» **The records**
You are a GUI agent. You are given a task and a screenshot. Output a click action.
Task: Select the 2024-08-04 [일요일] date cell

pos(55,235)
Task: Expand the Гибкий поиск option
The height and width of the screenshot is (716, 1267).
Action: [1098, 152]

...

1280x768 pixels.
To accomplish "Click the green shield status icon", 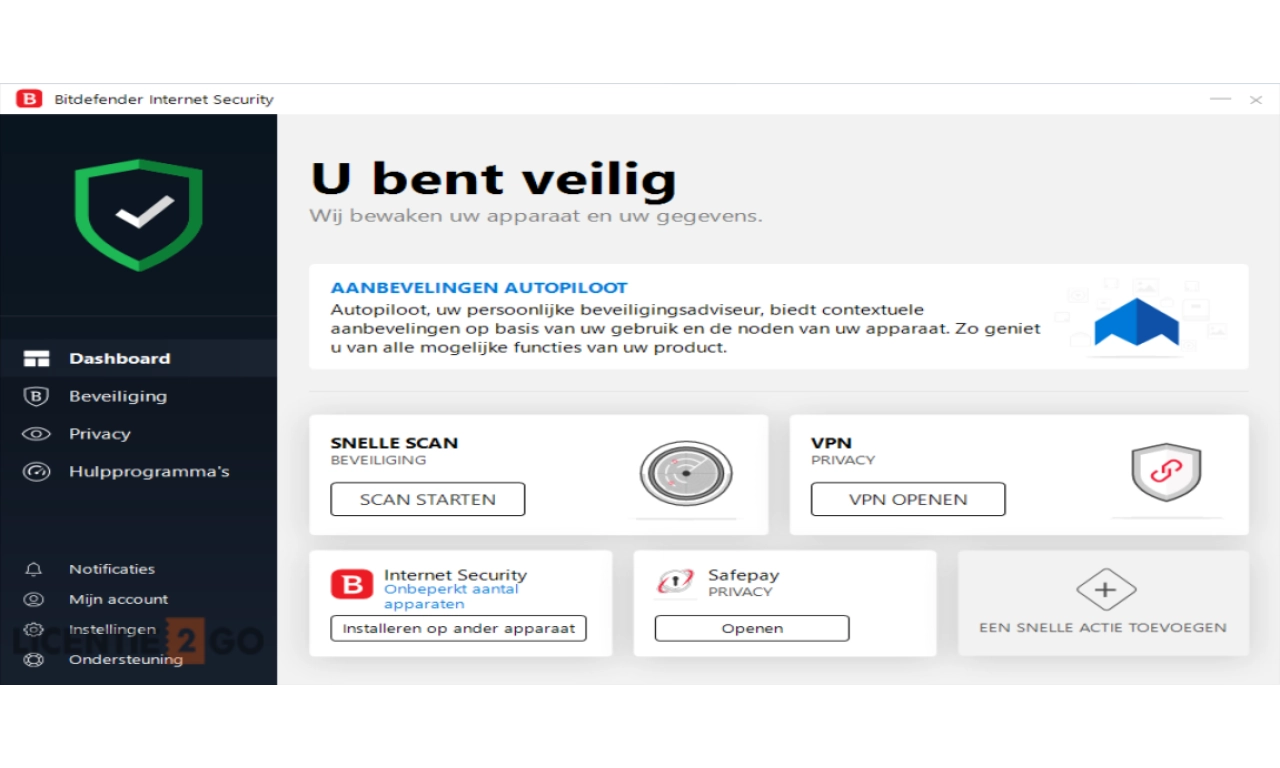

» **Work required**
Rename "click action" to "tap action" in the material, beginning at the line that has "You are a GUI" and stopping after the line that has "Action: [1098, 152]". Give only those lines, with nothing else altered.

» **Answer below**
You are a GUI agent. You are given a task and a screenshot. Output a tap action.
Task: Select the 2024-08-04 [일요일] date cell

pos(55,235)
Task: Expand the Гибкий поиск option
The height and width of the screenshot is (716, 1267).
Action: [1098, 152]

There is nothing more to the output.